◆ Excerpted passage:
::::

For most of the pots I’ve made during these quarantimes, I’ve used clays more or less as they were. This time, I wanted to try adding a temper. Temper is something mixed into clay to improve how it works, either as the pot is built or for its intended use. Sand is one of the most common tempers, but it’s naturally present in most clays in Florida already. During the Mississippian Period, potters in the Florida Panhandle and west along the Gulf Coast began burning and crushing mussel and clam shells to create a pottery temper. The shell looks like little plates in cross-section. Or sometimes, if the pottery has been buried in an acidic environment, all the shell has dissolved, leaving voids in the characteristic shape.

Thin section of sherd platy voids from dissolved shell temper (width of image 4mm; PPL, 4x)
Thin section of sherd platy voids from dissolved shell temper (width of image 4mm; PPL, 4x)
Cross section of sherd showing shell temper
Cross section of sherd showing shell temper

Pensacola Incised, ca. 1000 years ago

7 sherds with straight and curvilinear incisions
Pensacola Incised, rims (Alabama)

I started my Pensacola Incised pot with clay that was sent to us from Mobile, Alabama. It arrived in big dry chunks. I rehydrated it with water and let it sit for a a few days. Once it had firmed up into a mass, I tried working with it. It felt silty and dried out very quickly in my hands. This meant that it had a significant amount of non-clay particles in it, and I would have to be careful about cracking.

dry clay nodules in bowl
Dry clay nodules
bowl of clay sitting in water
Clay rehydrating
bowl of globby clay
Clay ready to work

I added water regularly to keep it pliable, and mixed in a handful of burned crushed shell. As I worked to blend the shell in, I could feel the sharp pieces pricking my hands. They stung for several hours afterwards.

::::

◆ Stated exercise a: Give the lines of the listing as a numbered list without blank lines, beginning at the line that contains "квартиру (46, 2418)" and stopping after the last line of the listing.
The listing that comes next is unrelated to the passage on shell-tempered pottery.

[Stored data]
::::

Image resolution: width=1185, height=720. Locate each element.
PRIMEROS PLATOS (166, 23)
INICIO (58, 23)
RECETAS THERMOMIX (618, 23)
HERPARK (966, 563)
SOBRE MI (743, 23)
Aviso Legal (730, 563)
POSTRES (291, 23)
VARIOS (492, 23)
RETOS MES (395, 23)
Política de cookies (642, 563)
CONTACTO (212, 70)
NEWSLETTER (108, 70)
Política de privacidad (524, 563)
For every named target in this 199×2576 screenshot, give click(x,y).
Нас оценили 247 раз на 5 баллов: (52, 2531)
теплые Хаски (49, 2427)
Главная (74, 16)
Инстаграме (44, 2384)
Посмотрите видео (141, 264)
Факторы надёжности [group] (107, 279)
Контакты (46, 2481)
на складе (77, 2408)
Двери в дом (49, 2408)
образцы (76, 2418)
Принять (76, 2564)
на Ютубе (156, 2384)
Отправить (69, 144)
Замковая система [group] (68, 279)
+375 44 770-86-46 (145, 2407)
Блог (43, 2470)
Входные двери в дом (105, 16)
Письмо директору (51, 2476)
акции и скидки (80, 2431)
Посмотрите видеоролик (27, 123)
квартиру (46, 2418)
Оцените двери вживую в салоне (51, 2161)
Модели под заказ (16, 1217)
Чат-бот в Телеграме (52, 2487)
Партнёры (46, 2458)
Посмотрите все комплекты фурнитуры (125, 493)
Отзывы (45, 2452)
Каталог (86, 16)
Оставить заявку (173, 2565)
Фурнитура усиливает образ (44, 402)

::::

◆ Stated exercise b: Summarize the passage on shell-tempered pottery in two sentences.

◆ Full answer a:
1. квартиру (46, 2418)
2. Оцените двери вживую в салоне (51, 2161)
3. Модели под заказ (16, 1217)
4. Чат-бот в Телеграме (52, 2487)
5. Партнёры (46, 2458)
6. Посмотрите все комплекты фурнитуры (125, 493)
7. Отзывы (45, 2452)
8. Каталог (86, 16)
9. Оставить заявку (173, 2565)
10. Фурнитура усиливает образ (44, 402)

◆ Full answer b: Temper is material mixed into clay to improve how it works, and during the Mississippian Period potters in the Florida Panhandle and west along the Gulf Coast burned and crushed mussel and clam shells to make one. To build a Pensacola Incised pot, the potter rehydrated silty clay from Mobile, Alabama, kept it pliable with water, and mixed in burned crushed shell whose sharp pieces stung for hours afterward.